PAGE TEXT |
I've just uploaded g.xlist and g.xremove (C implementations of g.mlist
and g.mremove, no dependency on g.list/g.remove) to
grass-addons/general. To compile these addons, you need POSIX regex(3)
functions. They are super fast (native speed of g.list/g.remove)!
Please test these modules.

They work well for me and they are natuallry extremely fast
compared to the shell scripts.

...

If these changes to
libgis (ls.c, join.c, gisdefs.h, POSIX regex) are acceptable,
g.m?(list|remove) might be substituted with these modules (?).

The existing scripts cannot be removed unless the C versions can be
made to work on all platforms (I daresay there's a regex library for
Windows, but we still need configure tests, etc).

What is the current state? Since I have to deal with thousands of
maps in a mapset frequently, I am interested to get the g.mlist
and g.mremove scripts replaced with a C version.

DATA SHOWN |

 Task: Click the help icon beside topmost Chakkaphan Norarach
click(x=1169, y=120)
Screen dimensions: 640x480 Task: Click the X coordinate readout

PROBLEMS TO SOLVE |
1. In the forum thread, shorten the paragraph beginning "The existing scripts cannot be removed" while keeping its main facts.
2. Reproduce the forum thread word for word, from "What is the" up to and including "a C version.".

OUTPUTS IN ORDER |
1. The scripts must stay until the C versions work on all platforms. A Windows regex library probably exists, but configure tests and similar work are still needed.

2.
What is the current state? Since I have to deal with thousands of
maps in a mapset frequently, I am interested to get the g.mlist
and g.mremove scripts replaced with a C version.